- [Task description]: Repeat, exactly as written, the lines of the records below from the first through the line with "Task: Click the Mapleton Branch heading", but none past it.

Saved entries:
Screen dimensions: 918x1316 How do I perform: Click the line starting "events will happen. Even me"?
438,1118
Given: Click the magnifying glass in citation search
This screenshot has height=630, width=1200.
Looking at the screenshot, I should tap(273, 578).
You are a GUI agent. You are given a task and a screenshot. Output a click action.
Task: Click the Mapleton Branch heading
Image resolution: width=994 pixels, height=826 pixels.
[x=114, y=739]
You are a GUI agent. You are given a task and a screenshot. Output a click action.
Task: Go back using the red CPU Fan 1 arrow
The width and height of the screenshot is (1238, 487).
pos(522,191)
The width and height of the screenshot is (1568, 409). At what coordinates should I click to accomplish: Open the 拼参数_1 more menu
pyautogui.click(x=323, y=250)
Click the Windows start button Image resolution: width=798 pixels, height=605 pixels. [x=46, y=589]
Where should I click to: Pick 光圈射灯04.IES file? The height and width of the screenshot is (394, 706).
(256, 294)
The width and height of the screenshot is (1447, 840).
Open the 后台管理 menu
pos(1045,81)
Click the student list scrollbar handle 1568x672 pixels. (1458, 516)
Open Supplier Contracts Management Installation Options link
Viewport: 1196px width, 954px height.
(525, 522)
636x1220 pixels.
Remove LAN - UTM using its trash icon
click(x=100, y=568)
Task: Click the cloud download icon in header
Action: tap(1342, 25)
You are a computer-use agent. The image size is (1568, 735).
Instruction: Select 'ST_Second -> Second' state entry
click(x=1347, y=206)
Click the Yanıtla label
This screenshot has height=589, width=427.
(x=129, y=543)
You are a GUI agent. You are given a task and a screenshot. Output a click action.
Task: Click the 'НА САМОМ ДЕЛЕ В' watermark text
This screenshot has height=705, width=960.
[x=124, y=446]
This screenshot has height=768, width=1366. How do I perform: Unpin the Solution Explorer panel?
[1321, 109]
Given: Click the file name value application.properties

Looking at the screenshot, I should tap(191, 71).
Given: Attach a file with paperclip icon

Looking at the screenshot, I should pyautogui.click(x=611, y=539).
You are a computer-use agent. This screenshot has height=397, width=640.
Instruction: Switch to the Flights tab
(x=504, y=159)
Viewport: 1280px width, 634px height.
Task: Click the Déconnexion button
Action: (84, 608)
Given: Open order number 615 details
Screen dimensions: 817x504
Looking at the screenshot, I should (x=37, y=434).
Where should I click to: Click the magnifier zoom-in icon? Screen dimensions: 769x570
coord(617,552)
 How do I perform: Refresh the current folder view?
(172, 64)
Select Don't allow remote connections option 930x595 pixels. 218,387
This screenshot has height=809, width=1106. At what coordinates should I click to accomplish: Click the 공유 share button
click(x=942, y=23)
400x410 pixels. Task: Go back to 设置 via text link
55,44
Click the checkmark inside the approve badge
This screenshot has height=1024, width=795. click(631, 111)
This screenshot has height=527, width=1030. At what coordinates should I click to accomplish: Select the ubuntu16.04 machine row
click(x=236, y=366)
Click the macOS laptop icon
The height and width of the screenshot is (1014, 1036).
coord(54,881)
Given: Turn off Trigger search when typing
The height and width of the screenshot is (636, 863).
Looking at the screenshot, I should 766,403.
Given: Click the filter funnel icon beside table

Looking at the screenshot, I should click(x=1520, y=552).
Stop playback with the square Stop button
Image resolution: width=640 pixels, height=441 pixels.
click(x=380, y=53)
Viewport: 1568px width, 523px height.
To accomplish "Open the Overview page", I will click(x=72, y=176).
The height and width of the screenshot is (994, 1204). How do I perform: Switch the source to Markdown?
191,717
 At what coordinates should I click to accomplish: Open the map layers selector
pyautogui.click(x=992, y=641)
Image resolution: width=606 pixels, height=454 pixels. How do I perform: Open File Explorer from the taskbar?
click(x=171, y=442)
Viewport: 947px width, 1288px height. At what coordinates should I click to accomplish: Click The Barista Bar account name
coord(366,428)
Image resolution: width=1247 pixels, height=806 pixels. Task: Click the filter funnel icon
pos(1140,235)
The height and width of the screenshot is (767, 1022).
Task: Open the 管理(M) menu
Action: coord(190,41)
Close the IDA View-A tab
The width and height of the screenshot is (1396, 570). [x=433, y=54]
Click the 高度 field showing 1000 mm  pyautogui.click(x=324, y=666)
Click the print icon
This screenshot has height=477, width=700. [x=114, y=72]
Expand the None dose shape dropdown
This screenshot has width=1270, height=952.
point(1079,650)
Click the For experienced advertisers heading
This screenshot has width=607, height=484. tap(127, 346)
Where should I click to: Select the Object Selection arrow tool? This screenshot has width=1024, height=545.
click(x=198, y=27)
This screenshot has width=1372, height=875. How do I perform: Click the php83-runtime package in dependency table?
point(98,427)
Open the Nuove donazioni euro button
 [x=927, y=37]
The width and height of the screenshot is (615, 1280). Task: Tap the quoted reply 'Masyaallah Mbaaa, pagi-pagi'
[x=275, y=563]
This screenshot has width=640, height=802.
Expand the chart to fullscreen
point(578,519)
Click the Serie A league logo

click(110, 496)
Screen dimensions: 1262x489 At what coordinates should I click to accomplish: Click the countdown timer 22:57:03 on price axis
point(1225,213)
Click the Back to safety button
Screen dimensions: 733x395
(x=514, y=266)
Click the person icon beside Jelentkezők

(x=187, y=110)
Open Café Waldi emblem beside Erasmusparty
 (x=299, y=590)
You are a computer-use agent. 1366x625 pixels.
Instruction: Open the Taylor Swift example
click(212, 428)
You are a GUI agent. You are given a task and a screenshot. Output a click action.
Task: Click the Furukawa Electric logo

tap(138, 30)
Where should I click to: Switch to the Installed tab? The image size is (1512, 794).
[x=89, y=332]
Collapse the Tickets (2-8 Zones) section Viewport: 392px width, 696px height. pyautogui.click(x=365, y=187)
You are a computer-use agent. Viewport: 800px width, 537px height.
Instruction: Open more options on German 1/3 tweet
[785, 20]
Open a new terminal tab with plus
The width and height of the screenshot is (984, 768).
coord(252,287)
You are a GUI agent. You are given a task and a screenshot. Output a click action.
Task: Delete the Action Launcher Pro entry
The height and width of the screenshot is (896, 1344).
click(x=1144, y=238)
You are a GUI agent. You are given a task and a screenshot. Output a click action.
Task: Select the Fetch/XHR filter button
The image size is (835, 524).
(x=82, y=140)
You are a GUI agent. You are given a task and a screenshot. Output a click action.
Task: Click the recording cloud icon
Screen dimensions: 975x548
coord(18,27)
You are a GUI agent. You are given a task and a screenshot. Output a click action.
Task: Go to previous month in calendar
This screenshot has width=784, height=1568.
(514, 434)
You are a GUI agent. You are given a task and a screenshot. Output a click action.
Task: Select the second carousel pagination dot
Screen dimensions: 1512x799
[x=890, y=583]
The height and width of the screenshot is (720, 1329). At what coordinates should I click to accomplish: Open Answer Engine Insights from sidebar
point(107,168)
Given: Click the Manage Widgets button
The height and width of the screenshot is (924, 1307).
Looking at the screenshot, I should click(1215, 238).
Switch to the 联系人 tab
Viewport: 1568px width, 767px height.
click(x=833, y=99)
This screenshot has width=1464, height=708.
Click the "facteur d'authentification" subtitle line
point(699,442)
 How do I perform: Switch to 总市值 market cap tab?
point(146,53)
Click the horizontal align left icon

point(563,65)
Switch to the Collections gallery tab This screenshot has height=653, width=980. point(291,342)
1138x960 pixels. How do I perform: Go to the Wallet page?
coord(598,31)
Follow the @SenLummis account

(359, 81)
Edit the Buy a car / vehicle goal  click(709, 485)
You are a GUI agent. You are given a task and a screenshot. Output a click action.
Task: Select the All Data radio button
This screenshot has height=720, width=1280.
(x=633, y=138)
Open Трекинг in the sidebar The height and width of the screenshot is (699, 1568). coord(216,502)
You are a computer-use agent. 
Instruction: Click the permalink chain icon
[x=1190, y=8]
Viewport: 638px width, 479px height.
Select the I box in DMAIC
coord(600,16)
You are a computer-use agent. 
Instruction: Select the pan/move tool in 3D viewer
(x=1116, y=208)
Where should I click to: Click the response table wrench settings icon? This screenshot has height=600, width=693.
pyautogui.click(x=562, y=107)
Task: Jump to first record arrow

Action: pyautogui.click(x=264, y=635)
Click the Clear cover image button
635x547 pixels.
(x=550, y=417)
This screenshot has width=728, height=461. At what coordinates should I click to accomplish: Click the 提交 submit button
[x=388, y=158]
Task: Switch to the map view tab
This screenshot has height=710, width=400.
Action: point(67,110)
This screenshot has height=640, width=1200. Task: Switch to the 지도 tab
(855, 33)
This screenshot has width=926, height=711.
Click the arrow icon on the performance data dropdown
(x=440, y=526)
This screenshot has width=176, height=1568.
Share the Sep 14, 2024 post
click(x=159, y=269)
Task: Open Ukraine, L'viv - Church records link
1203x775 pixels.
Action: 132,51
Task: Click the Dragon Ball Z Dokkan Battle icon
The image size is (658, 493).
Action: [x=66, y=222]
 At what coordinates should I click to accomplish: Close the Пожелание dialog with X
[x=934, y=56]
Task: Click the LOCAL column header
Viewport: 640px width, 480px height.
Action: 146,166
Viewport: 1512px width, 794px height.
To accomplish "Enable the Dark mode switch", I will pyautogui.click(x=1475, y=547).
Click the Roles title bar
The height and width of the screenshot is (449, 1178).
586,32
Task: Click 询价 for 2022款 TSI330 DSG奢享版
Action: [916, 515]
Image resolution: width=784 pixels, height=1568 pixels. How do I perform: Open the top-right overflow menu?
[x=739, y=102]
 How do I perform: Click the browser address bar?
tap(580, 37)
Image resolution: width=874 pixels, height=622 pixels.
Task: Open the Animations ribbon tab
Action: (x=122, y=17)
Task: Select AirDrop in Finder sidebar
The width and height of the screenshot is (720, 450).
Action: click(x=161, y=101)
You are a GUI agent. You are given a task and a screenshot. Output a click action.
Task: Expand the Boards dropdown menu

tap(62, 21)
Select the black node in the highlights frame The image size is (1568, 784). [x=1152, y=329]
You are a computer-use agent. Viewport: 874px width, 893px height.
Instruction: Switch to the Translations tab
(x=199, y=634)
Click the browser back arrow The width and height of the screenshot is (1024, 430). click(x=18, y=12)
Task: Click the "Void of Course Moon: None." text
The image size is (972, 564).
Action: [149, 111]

- [Result]:
Screen dimensions: 918x1316 How do I perform: Click the line starting "events will happen. Even me"?
438,1118
Given: Click the magnifying glass in citation search
This screenshot has height=630, width=1200.
Looking at the screenshot, I should tap(273, 578).
You are a GUI agent. You are given a task and a screenshot. Output a click action.
Task: Click the Mapleton Branch heading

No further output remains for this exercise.